## Material provided
------------------------------
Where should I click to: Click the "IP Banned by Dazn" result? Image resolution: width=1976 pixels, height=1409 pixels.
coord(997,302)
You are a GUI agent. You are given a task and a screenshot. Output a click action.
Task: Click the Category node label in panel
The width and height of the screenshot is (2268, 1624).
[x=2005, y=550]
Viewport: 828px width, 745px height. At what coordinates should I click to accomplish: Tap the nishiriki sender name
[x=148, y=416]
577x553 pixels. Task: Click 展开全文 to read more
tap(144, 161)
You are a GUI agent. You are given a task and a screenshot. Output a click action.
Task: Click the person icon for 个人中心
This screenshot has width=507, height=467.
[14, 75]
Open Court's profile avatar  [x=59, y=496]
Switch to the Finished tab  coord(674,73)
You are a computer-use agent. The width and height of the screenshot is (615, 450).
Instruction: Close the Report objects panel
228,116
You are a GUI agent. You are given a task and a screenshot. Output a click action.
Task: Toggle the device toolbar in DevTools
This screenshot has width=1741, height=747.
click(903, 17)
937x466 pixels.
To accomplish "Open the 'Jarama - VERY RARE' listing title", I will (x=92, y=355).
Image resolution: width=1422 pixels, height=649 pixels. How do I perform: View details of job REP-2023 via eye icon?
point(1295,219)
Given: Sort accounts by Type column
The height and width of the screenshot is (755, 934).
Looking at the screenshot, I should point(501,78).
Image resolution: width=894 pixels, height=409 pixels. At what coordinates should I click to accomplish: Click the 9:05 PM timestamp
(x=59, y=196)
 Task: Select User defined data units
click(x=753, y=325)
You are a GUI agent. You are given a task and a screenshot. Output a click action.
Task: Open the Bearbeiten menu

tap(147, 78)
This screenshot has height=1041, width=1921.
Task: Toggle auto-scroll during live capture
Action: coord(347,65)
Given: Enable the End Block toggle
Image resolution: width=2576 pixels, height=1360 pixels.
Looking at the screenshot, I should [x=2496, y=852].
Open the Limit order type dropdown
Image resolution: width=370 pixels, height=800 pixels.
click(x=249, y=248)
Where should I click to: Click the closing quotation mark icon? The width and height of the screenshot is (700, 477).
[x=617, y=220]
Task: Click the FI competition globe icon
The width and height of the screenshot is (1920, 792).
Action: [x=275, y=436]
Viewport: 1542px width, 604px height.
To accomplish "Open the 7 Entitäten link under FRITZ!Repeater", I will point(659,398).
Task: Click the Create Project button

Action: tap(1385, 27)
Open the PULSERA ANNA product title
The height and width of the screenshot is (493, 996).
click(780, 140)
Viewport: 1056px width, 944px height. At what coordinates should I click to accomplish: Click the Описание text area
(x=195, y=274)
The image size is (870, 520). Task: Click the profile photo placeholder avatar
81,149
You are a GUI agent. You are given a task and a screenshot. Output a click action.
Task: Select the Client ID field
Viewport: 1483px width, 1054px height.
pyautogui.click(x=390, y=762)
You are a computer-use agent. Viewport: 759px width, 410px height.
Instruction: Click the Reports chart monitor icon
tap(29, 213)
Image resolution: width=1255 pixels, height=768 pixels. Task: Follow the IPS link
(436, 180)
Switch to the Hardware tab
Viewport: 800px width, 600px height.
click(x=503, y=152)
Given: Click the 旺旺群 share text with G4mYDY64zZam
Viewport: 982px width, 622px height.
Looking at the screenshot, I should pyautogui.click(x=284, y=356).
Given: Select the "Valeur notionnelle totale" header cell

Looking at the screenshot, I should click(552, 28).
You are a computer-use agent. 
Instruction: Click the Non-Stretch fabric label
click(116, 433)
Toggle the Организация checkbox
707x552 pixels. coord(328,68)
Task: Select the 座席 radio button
------------------------------
Scan the preceding listing for the string "title" and copy every line where it occurs.

To accomplish "Open the 'Jarama - VERY RARE' listing title", I will (x=92, y=355).
Open the PULSERA ANNA product title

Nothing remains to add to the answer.